La moitié des clubs menacés

"Actuellement, l'ensemble des clubs perd environ 250 millions d'euros par mois. Et on ne pourra pas jouer tant que la courbe ne sera pas inversée. C'est à dire en juillet-août, au mieux le 15 juin. Je suis très, très, très inquiet pour tous les clubs. Sans aides de l'État, d'ici six mois, c'est la moitié des clubs pro qui dépose le bilan. Les cinq grands championnats européens ont déjà perdu quatre milliards d'euros, le championnat français entre 500 à 600 millions."

"Le chômage partiel c'est 6.000 euros maximum. Derrière, ce sont les clubs qui vont devoir payer."

"La différence entre l'économie générale et le football, ce sont les gros salaires. Et le chômage partiel c'est 6.000 euros maximum. Y a pas beaucoup de footballeurs qui gagnent 6.000 euros. Derrière, ce sont les clubs qui vont devoir payer. Et actuellement, ils n'ont plus de recettes. Il y a aussi la possibilité de donner des congés payés. Concernant l'AS Saint-Étienne, on doit d'ailleurs avoir une réunion en tout début de cette semaine. Mais cette problématique est vraie pour tous les clubs. Et si on veut s'en sortir, on doit trouver des réponses collectives."

"Pas de mercato. Sans parler des droits télé en moins, et du manque à gagner en billetterie."
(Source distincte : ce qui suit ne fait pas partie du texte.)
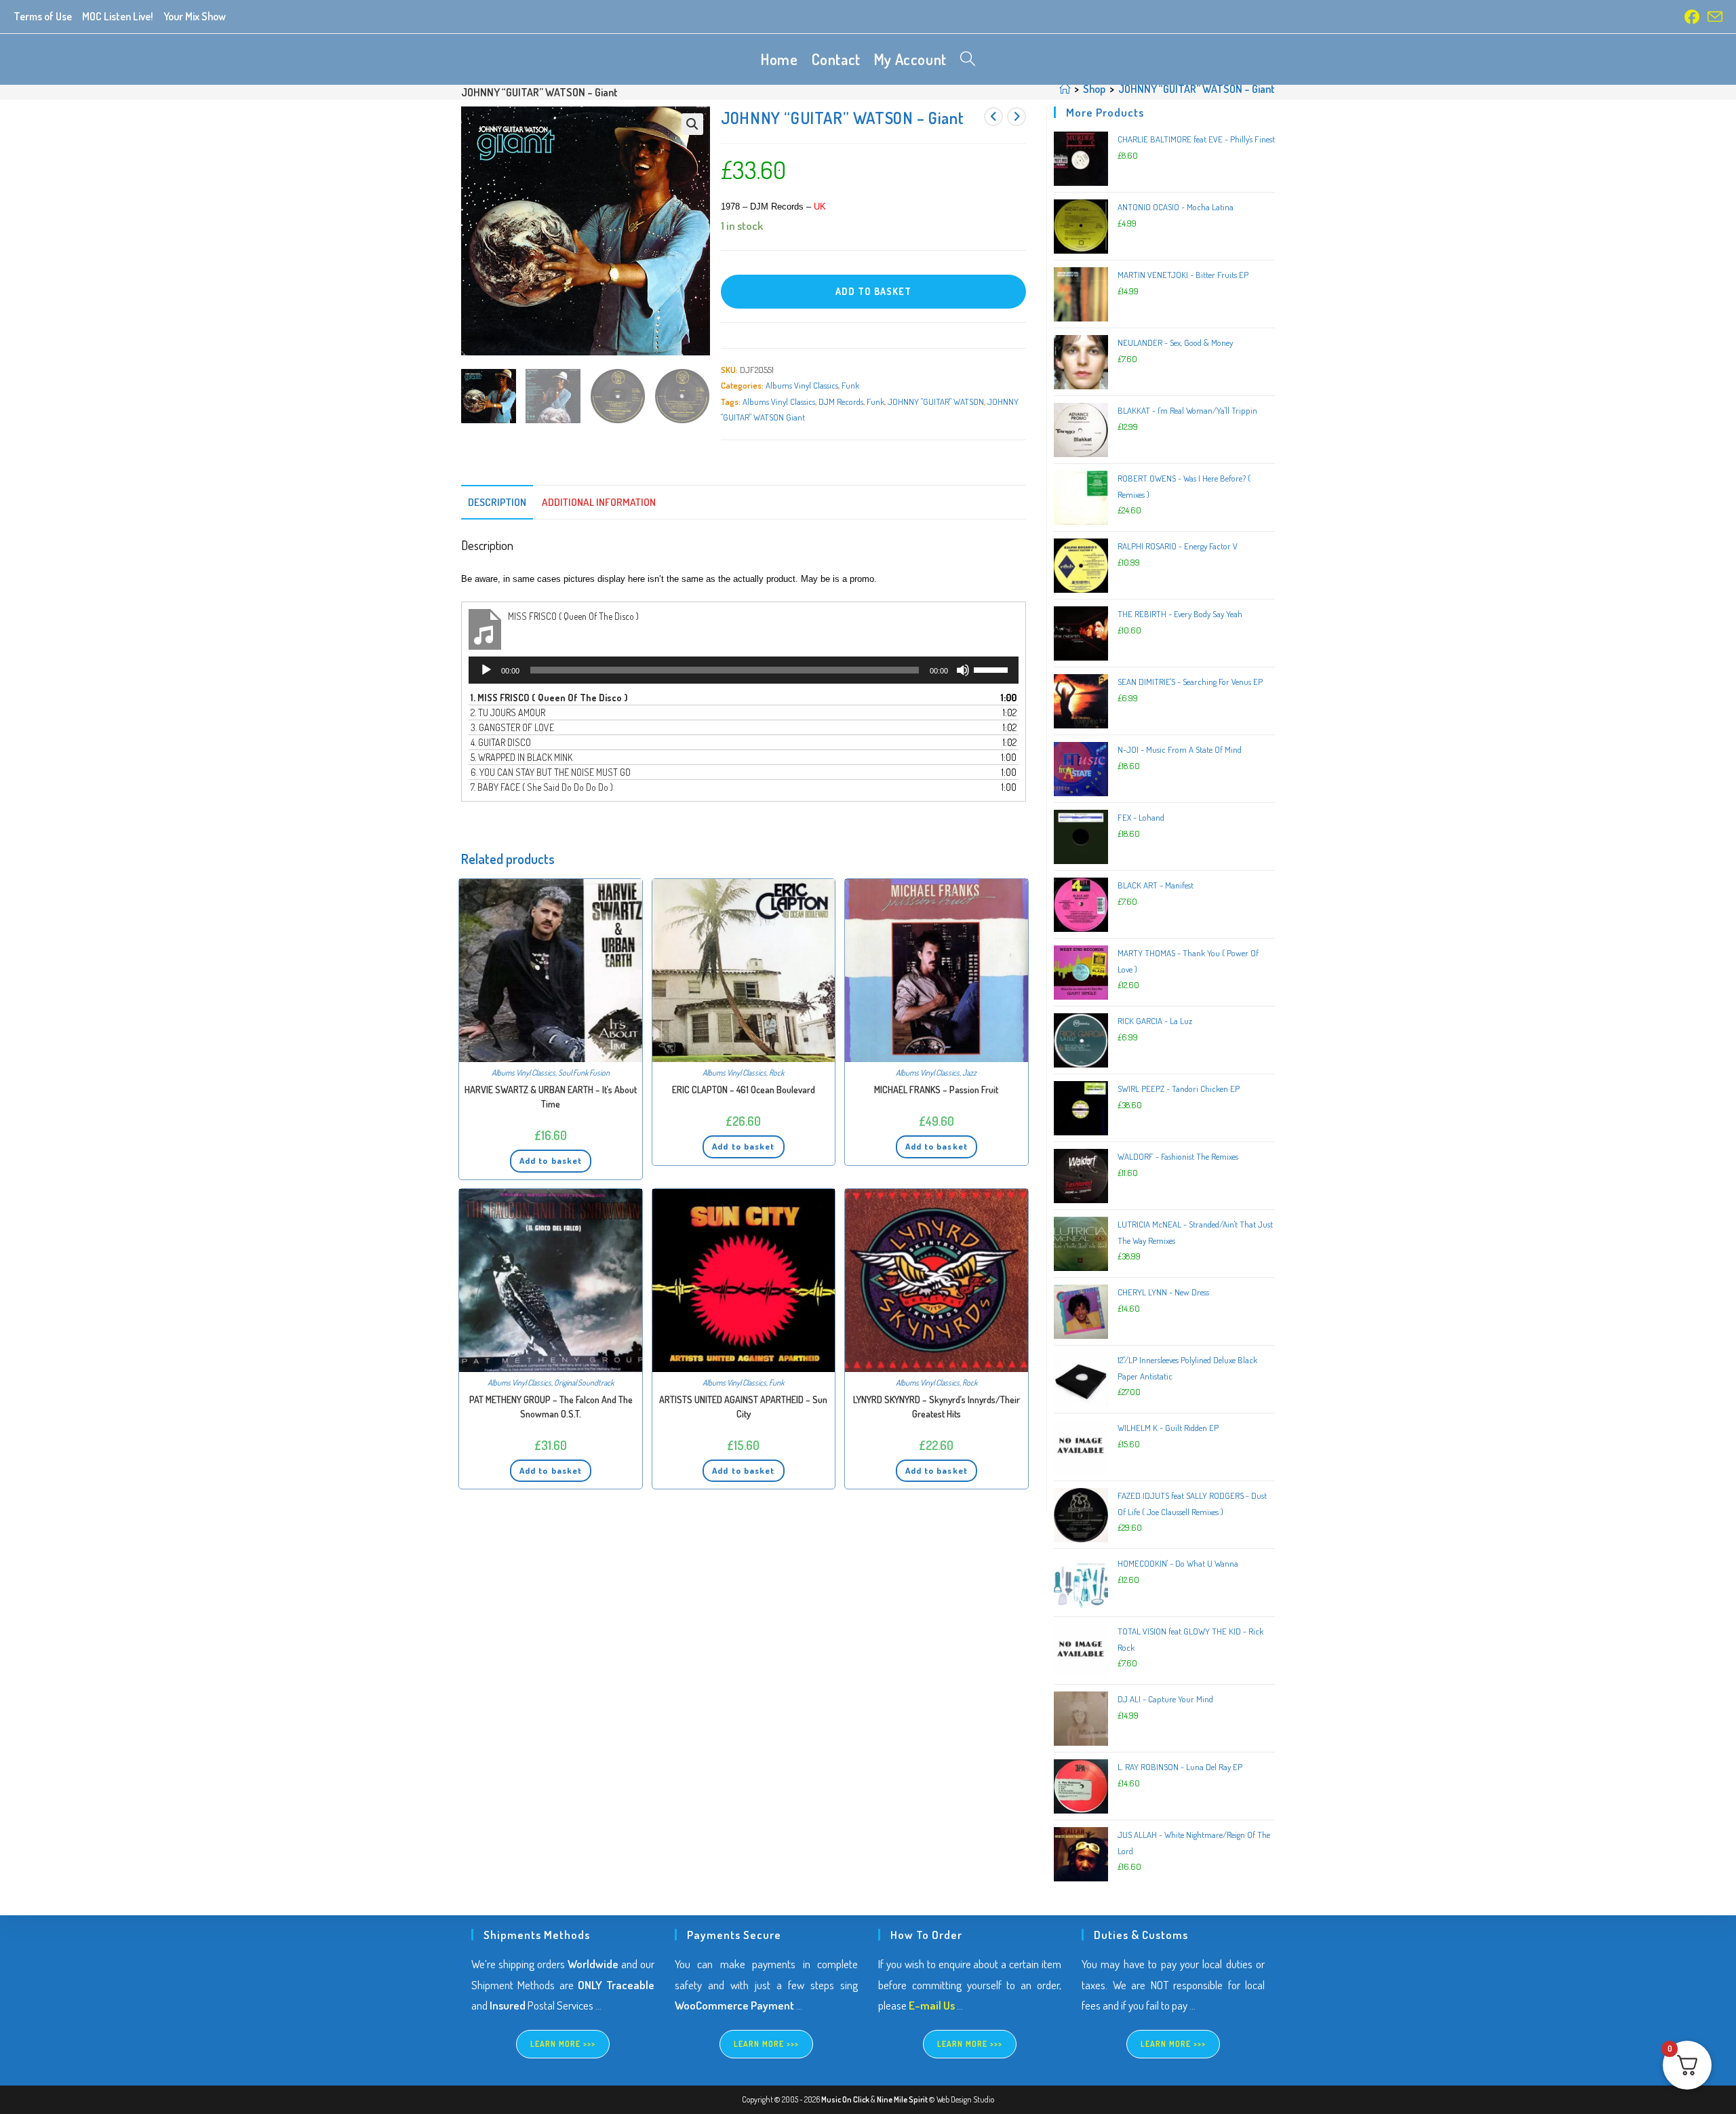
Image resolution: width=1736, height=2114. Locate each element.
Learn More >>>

"Après, il y aura l'absence de mercato. Nos voisins n'auront pas les ressources pour acheter des joueurs cet été. Or les clubs de Ligue 1 comptent sur des ventes d'ici la fin juin. Sans parler des 170 millions d'euros en moins de droits télé, et du manque à gagner en billetterie pour les clubs."

"Claude Puel c'est un patron"

Le président du conseil de surveillance de l'ASSE revient aussi sur les bisbilles évoquées par l'Équipe entre, d'un côté le président du directoire Roland Romeyer, et de l'autre, le directeur Xavier Thuilot et le manager Claude Puel. Pour Bernard Caïazzo, il n'y a "pas de problème. C'est normal de devoir rendre des compte à Roland Romeyer. Mais il ne faut pas faire le job à la place de Claude ou Xavier. Il faut une charte de fonctionnement mais il n'y a pas de problème de fond. Roland cherche à faire du mieux possible. Même si parfois il est un peu interventionniste. Mais Claude Puel, c'est un patron. Il sait que ce sera difficile mais il est motivé. C'est à lui de tout gérer, le recrutement, la formation". L'entraînement qui devait reprendre ce lundi à l'Étrat est suspendu jusqu'à nouvel ordre.